- Opening Delimiter -
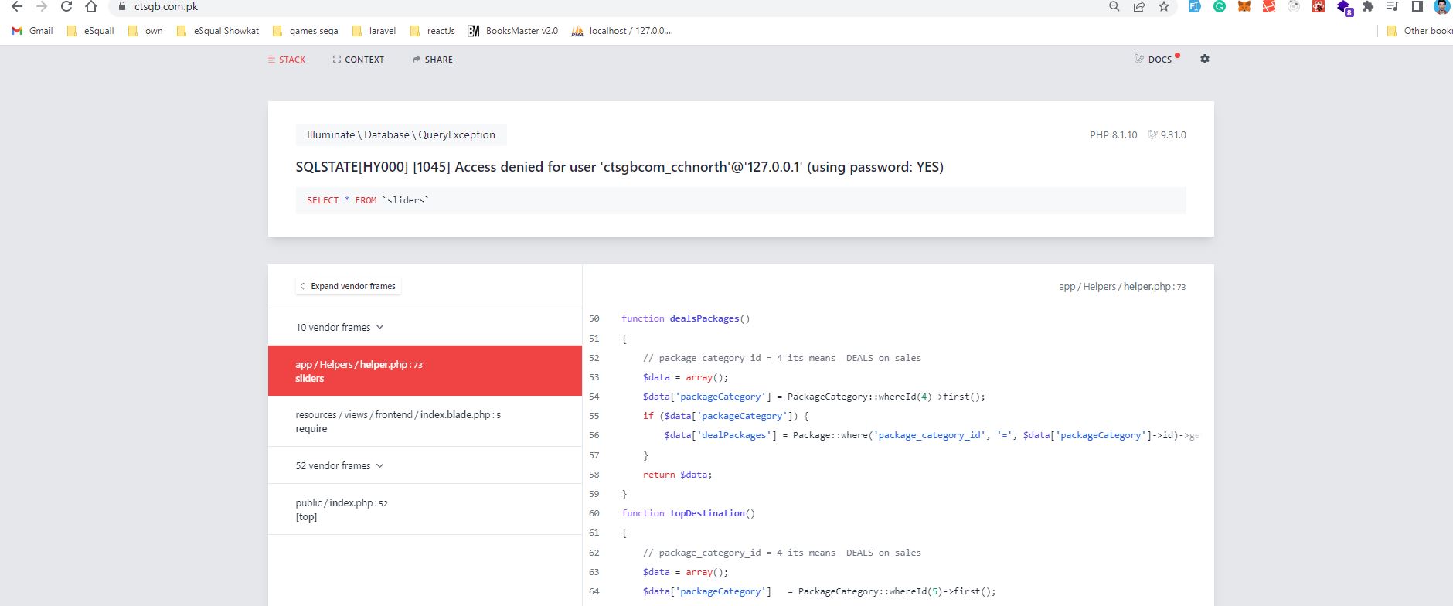Viewport: 1453px width, 606px height.
Task: Open the DOCS link
Action: pos(1156,60)
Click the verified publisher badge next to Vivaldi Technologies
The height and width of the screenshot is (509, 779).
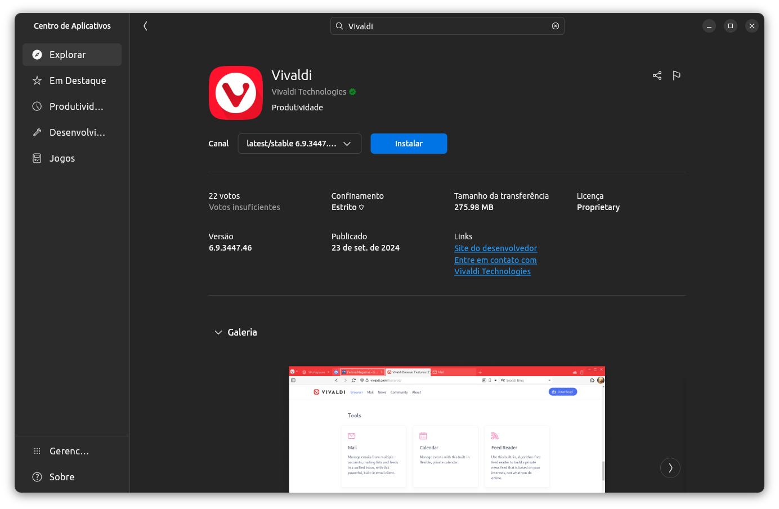click(x=352, y=92)
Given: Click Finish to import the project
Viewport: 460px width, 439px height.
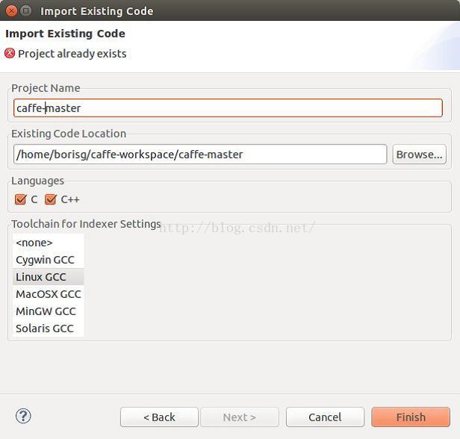Looking at the screenshot, I should pos(411,417).
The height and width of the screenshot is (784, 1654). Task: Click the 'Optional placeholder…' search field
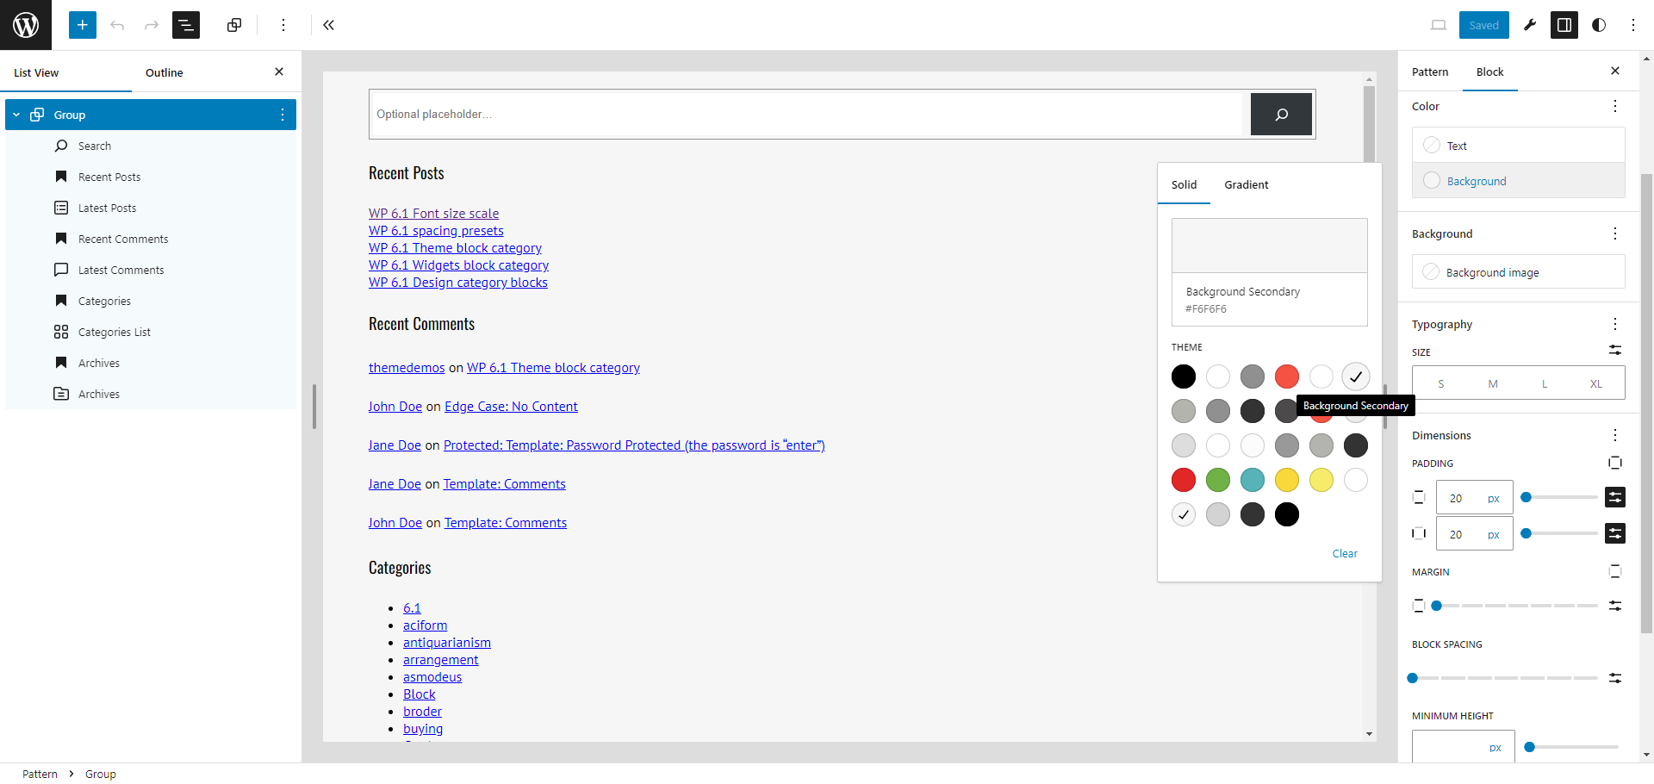810,115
- Closing Delimiter -
- _EXERCISE INSTRUCTIONS_
Without including any pictures, set down word for word every line from the one containing "Given: Click Finish to import the project" through the last line of the material.

- _RESULT OF THE TASK_
Given: Click Finish to import the project
Viewport: 460px width, 439px height.
Looking at the screenshot, I should pos(411,417).
The height and width of the screenshot is (784, 1654). Task: Click the 'Optional placeholder…' search field
810,115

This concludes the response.